Friday, August 24, 2012

The path to enlightenment is figure drawing

Each Friday I meet with a group of women to write.  Each week a different one of us is the leader who picks readings or artwork to prompt us to do the best writing we can.  This week Denise chose a poem by Billy Collins called Tension.

Suddenly, you were planting some yellow petunias
outside in the garden,
and suddenly I was in the study
looking up the word oligarchy for the thirty-seventh time.

When suddenly, without warning,
you planted the last petunia in the flat,
and I suddenly closed the dictionary
now that I was reminded of that vile form of governance.

A moment later, we found ourselves
standing suddenly in the kitchen
where you suddenly opened a can of cat food
and I just as suddenly watched you doing that.

I observed a window of leafy activity
and, beyond that, a bird perched on the edge
of the stone birdbath
when suddenly you announced you were leaving

to pick up a few things at the market
and I stunned you by impulsively
pointing out that we were getting low on butter
and another case of wine would not be a bad idea.

Who could tell what the next moment would hold?
Another drip from the faucet?
Another little spasm of the second hand?
Would the painting of a bowl of pears continue

to hang on the wall from that nail?
Would the heavy anthologies remain on their shelves?
Would the stove hold its position?
Suddenly, it was anyone's guess.

The sun rose ever higher.
The state capitals remained motionless on the wall map
when suddenly I found myself lying on a couch
where I closed my eyes and without any warning

began to picture the Andes, of all places,
and a path that led over the mountain to another country
with strange customs and eye-catching hats
suddenly fringed with little colorful, dangling balls.

From The Paris Review via Turk's Head Review.

We had ten minutes to write whatever we chose to in response to the poem.  Here's what I wrote:

Billy Collins' poem about the ordinariness of life became extraordinary the moment he added the word "suddenly" to it.  Then each action like opening a can of cat food took on a cosmic import.  Perhaps that is the way to enlightenment - to perceive everything, every single simple action, as sudden and surprising and noteworthy, even a lie-down on the sofa and a daydream about a land beyond the Andes.

How would it be if each stroke I drew were that noteworthy?  My teacher Tommy suggested I stand back from my two-minute gesture drawing we both liked with a fond attachment.  Stand back and contemplate with total attention the light landing upon her body, the shadows falling just so and defining her form.  Then, once I attained knowledge of the next right move, only then, approach the easel and carefully, mindfully, with absolute intent, place the mark I was meant to make.  Just so.

Then back off and contemplate her body again, the curved black armchair I've drawn scores of times now, the aqua-flowered pattern of her silk robe she sits upon, the perfection of her close-cropped boy-hair.  Notice the light and shadow on that spiky hair as it traverses her skull.  Trace the depth along her arm with my eye down my arm through the conte' crayon onto the newsprint.  Just so.

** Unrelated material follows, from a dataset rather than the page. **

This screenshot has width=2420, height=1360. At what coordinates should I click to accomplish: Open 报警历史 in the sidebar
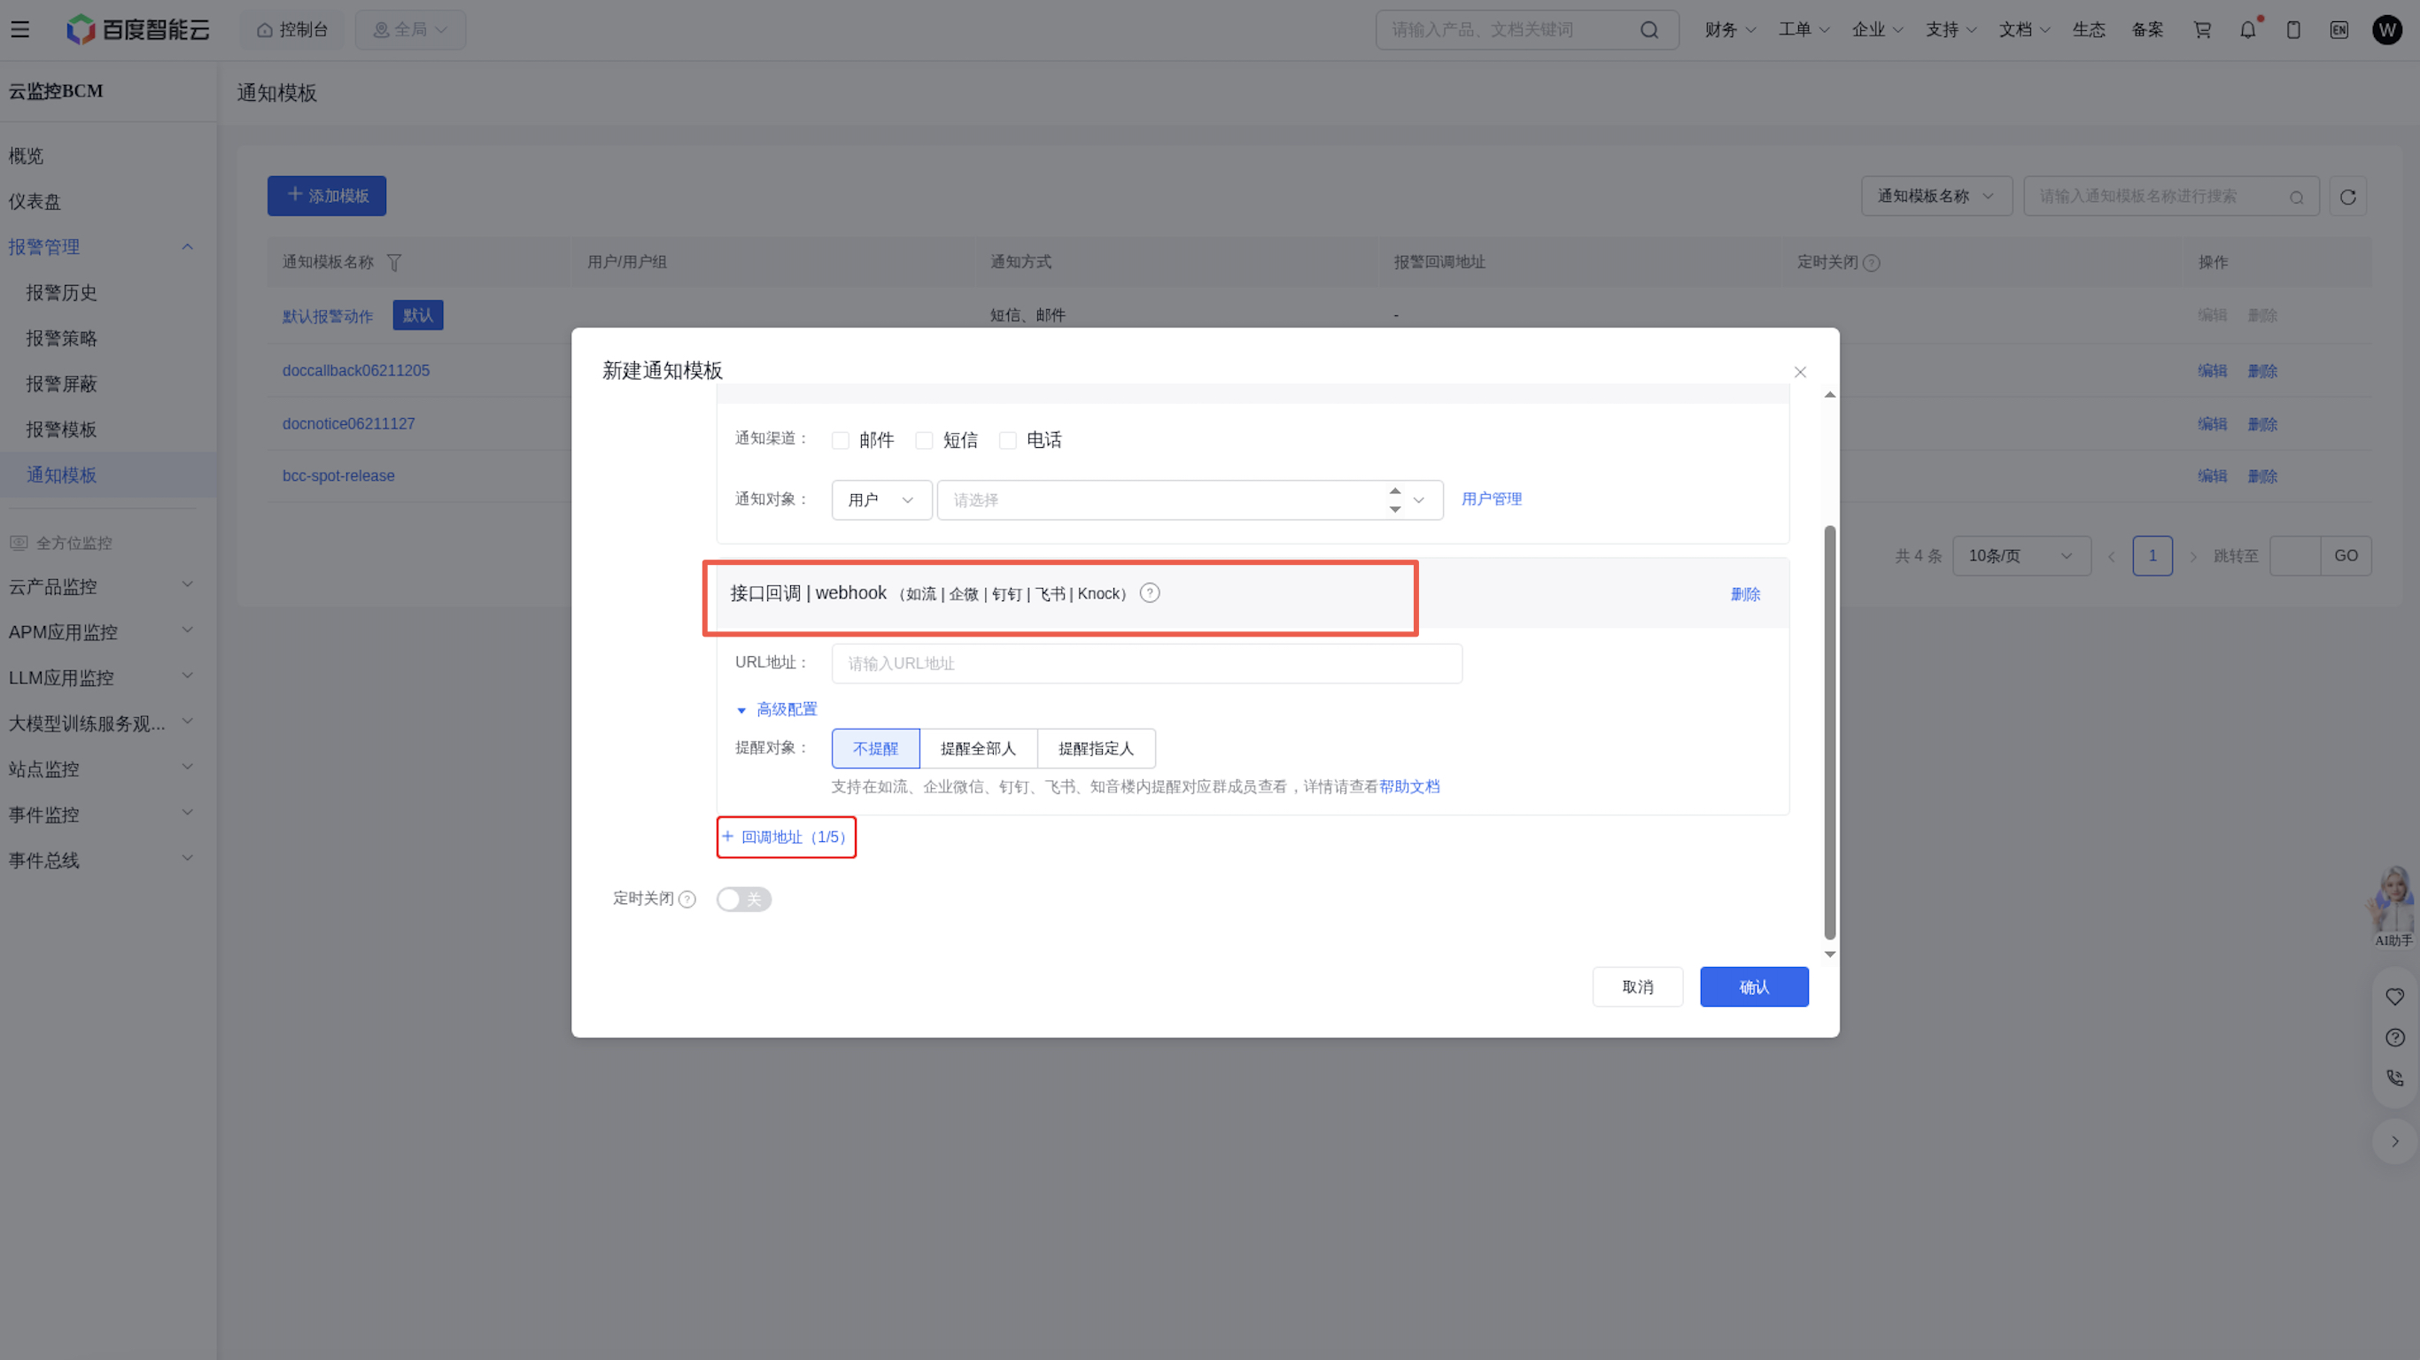[61, 293]
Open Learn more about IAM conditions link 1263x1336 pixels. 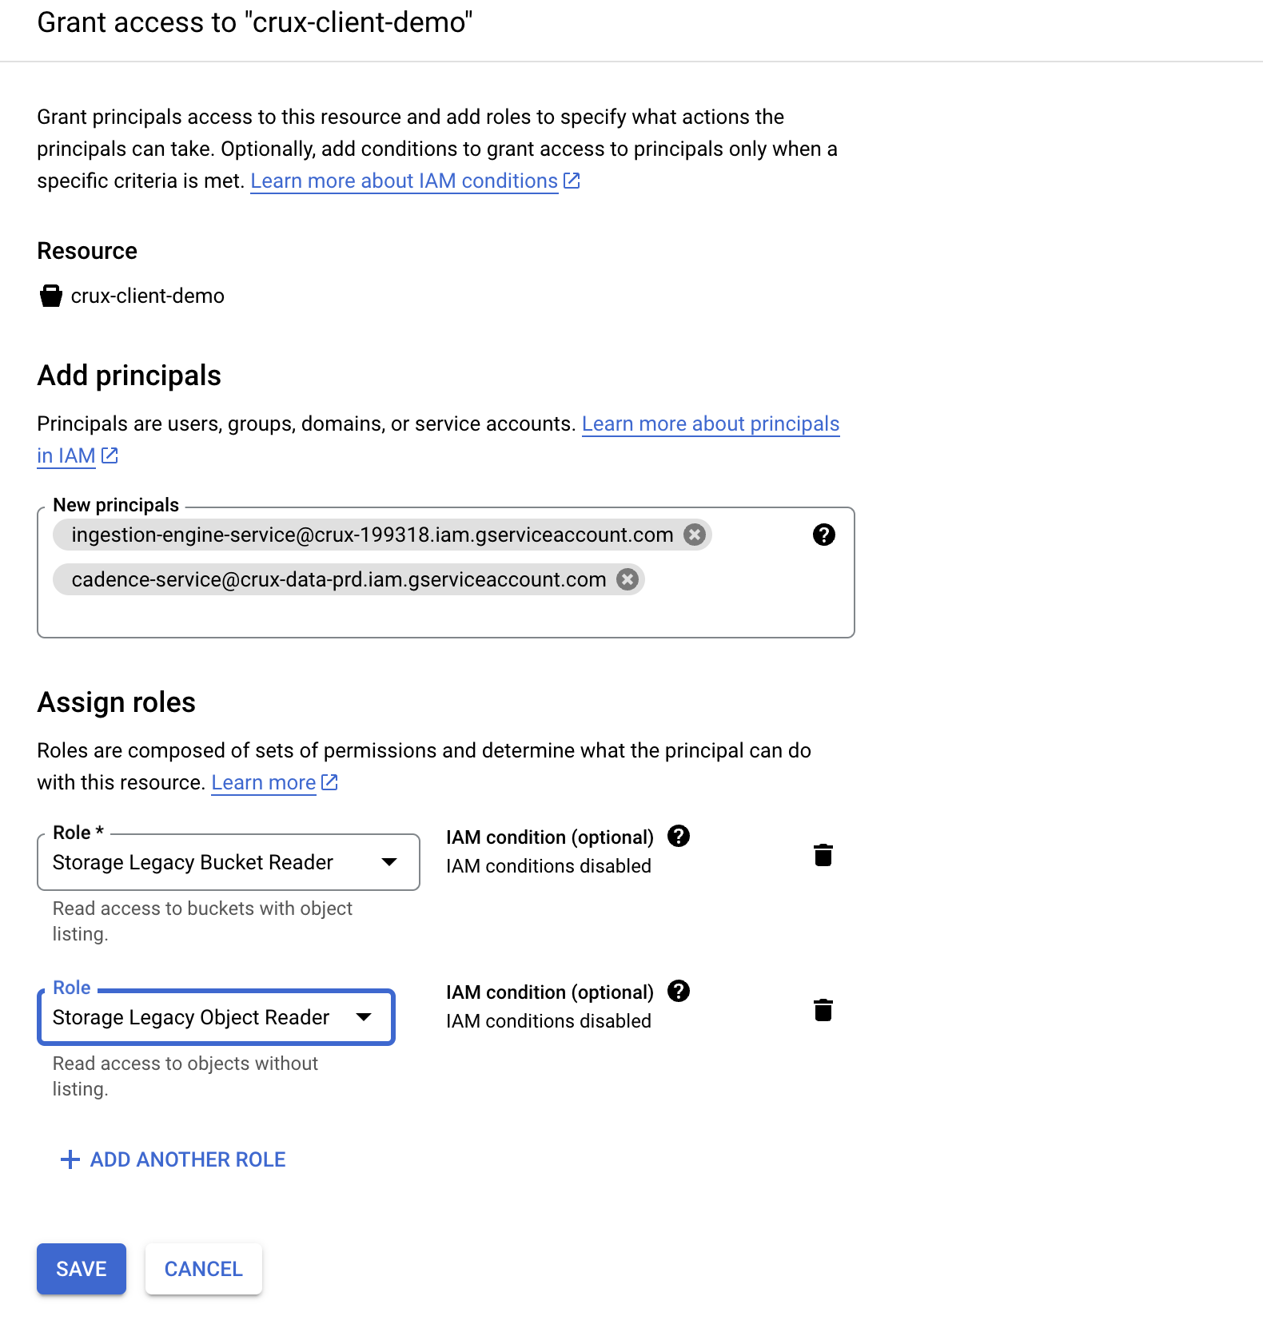tap(404, 181)
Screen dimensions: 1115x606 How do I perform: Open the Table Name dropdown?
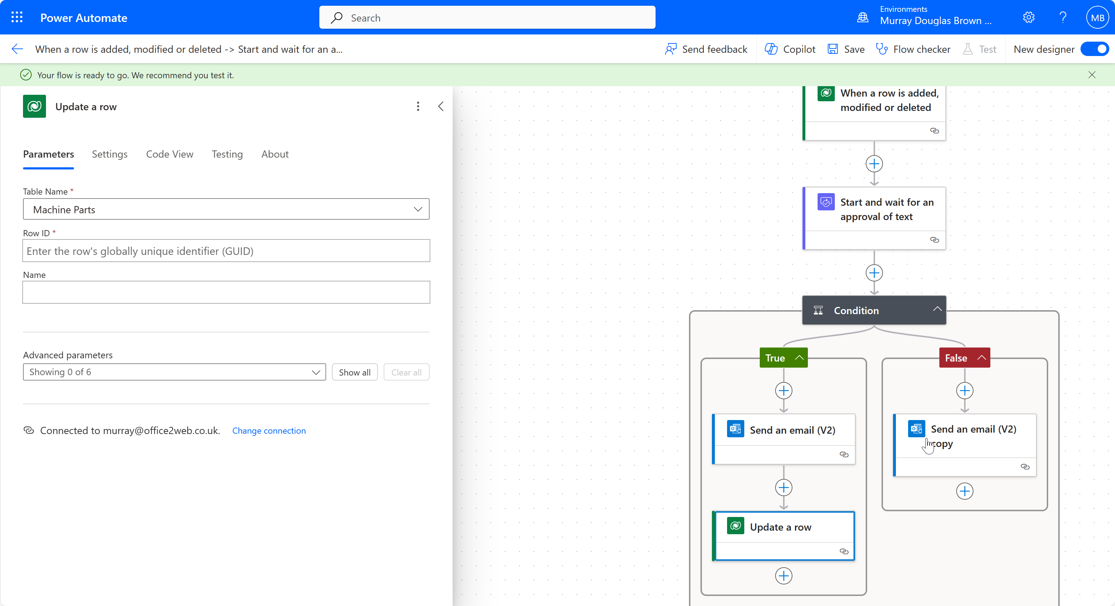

Suddenly?  In one way of looking at it, perhaps it is sudden, but to me several ice ages have come and gone while I observe and sense and monitor and express.  Each synapse is attended to as it transfers information about the bones beneath the skin of her knee from my eyes, through my brain, down my neck, into my arm, fingers, charcoal, all one - not sudden at all, a wagon train on the Conestoga Trail making its way at great peril to the ultimate goal of a new life.